ただ、不思議なことに音の変化はかなり大きく、ボーカルがとても生々しいのが印象的です。
音楽全体もステージがその場に浮かぶようで、思ったよりも変わるものだなと。
最近のうちのシステムはだいぶ煩さが減ってきたのですが、さらに穏やかかつ自然になり、とりわけボーカルが心に訴えるようになりました。
次はAccuphaseのパワーアンプ「P-550」のトランスの上辺りに置いてみます。
1個しかありませんからSCD-777ESのほうはなくなったわけですが、こちらだと情報量が増して静寂感が向上する方向の変化が感じられました。
ピアノの音階がより明瞭になっているのが特徴的で、純粋にオーディオ的な聴き比べでハイファイ寄りに捉えるとこちらのほうが適所かなと思います。

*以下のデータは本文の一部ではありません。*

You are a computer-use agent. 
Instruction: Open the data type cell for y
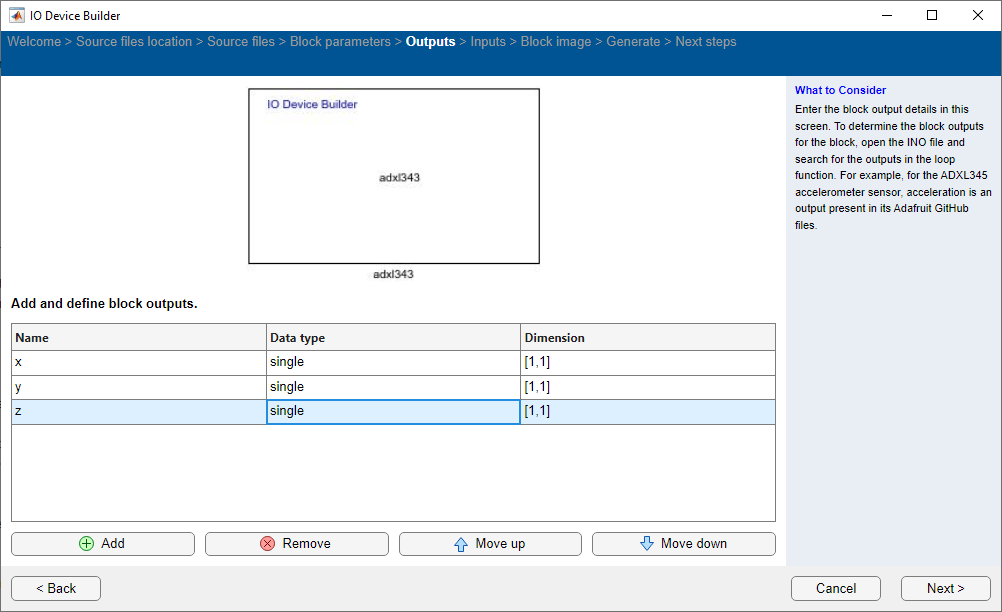click(393, 387)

その日はあまり時間がなく、そのまま放置しておいて改めて後日聴いてみましたが、やはりオーディオファイルが好みそうな風合いに感じる部分があります。
グッと腰が据わった印象を受けますが、かといってドンシャリではなく、表現性が豊かな傾向に変化しました。
喩えるならばちょっと大画面のテレビに買い替えたような感覚で、細部まで見えるのに迫力があるように感じるのに似ているかなと。

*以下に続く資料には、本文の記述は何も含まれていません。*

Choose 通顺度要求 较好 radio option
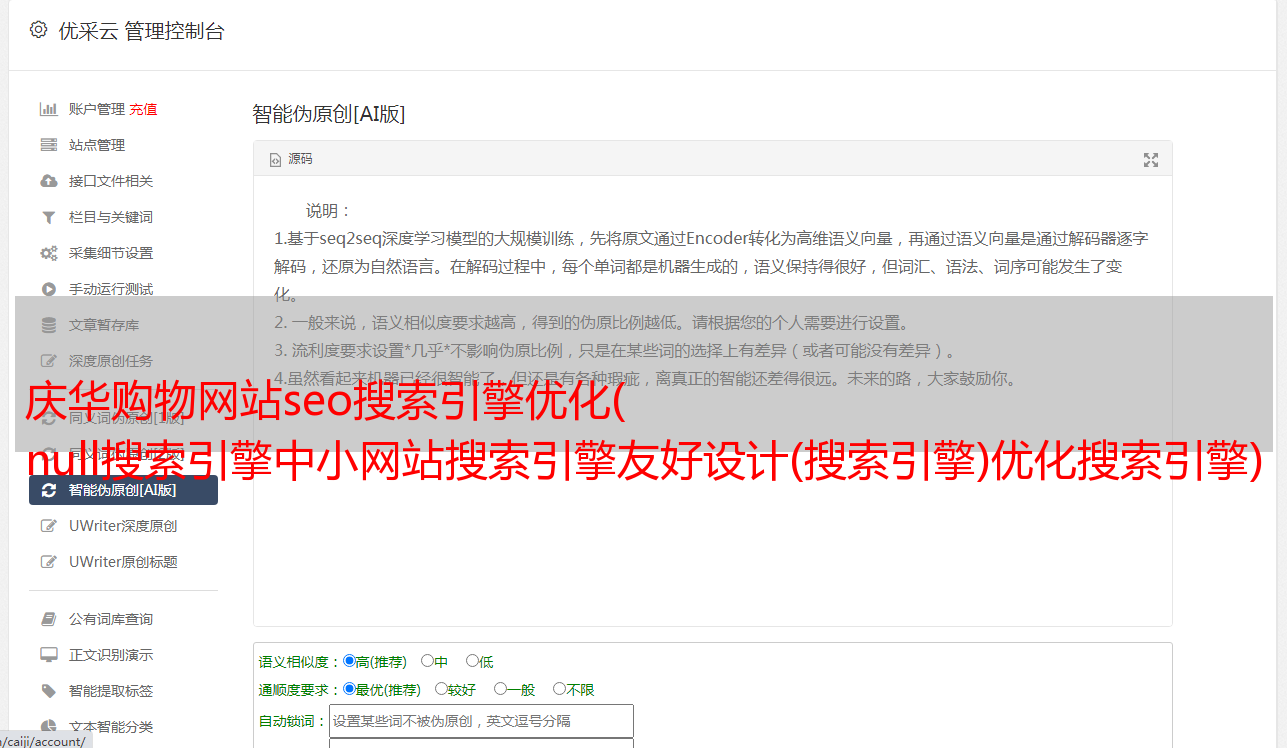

ただ、SCD-777ESの上も捨てがたかったので、再度そちらにも戻してみました。
こちらはずっと繊細寄りで、やはりボーカルがとても細部まで描写されます。
現代的なシステム寄りの音の風合いにしたいのであれば、こちらのほうが相性が良いかもしれません。

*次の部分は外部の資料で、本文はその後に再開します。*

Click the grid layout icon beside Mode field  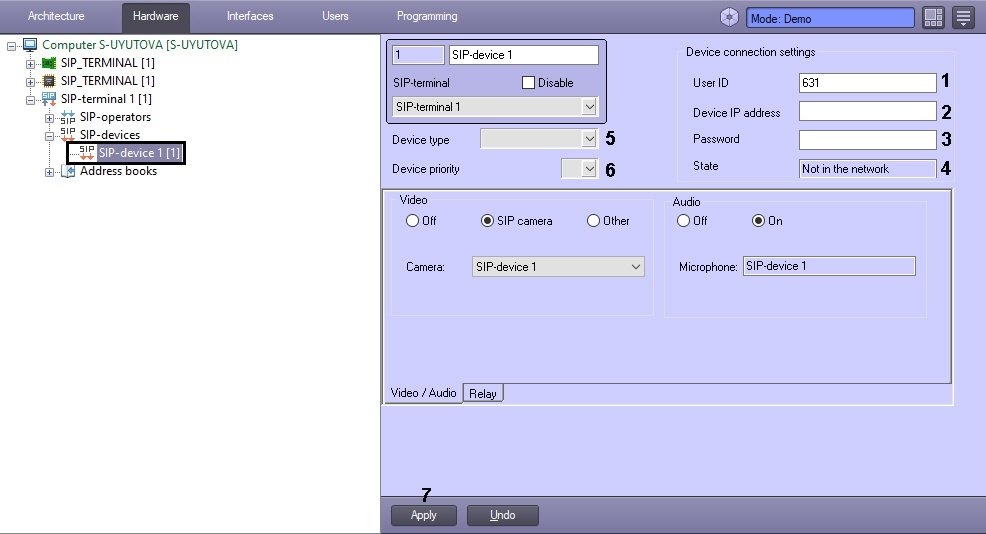(933, 18)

ただ、低域では効きが薄めになってしまう傾向なのは、単純に重さでアンプの天板の振動抑止効果があったのではないかと感じます。
そこで鳴らしながら移動させてみたり、いろんな音源を試したりしましたが、やはりアンプの情報量の増加のほうが効きとしては大きいかなと。
ベースはスッキリしつつ、音像はより見通し良くなりますし、パイプオルガンは重低音の音階の明瞭さもさることながら、高域が濁りなくズバッと天高く突き抜けていくところまで表現されてきます。
天板の振動は以前の計測でも見受けられましたし、内部構造から来るトランスへの間接的な作用も電源供給などに何らかの影響があるのかもしれません。
特にSACDでは空間表現がとても良くなっているのが目立ちます。
単に残響が増えたりタイトになり過ぎるのではなく、音源から本来の音色が湧き出してくるようです。
やや残響が多めの録音の場合、以前は片側からやや遅れて届く残響が直接音と明瞭に区別できず、定位が引っ張られるような感じに聴こえてしまうことがあったのですが、それがしっかり解消しました。
ちゃんと残響として遅れて届いていることが空間的にも時間的にも認識できるようになっているのですから、不思議なものです。
正直、内部構造がどこまで効いているのかは未知数ですけれど、単純な「重し」としても金属と木材を複合して使ってる点で優秀なのかなと思った次第です。
入手性は限りなく悪いと思いますが、お安く見つけられたら試してみる価値はあるかと思います。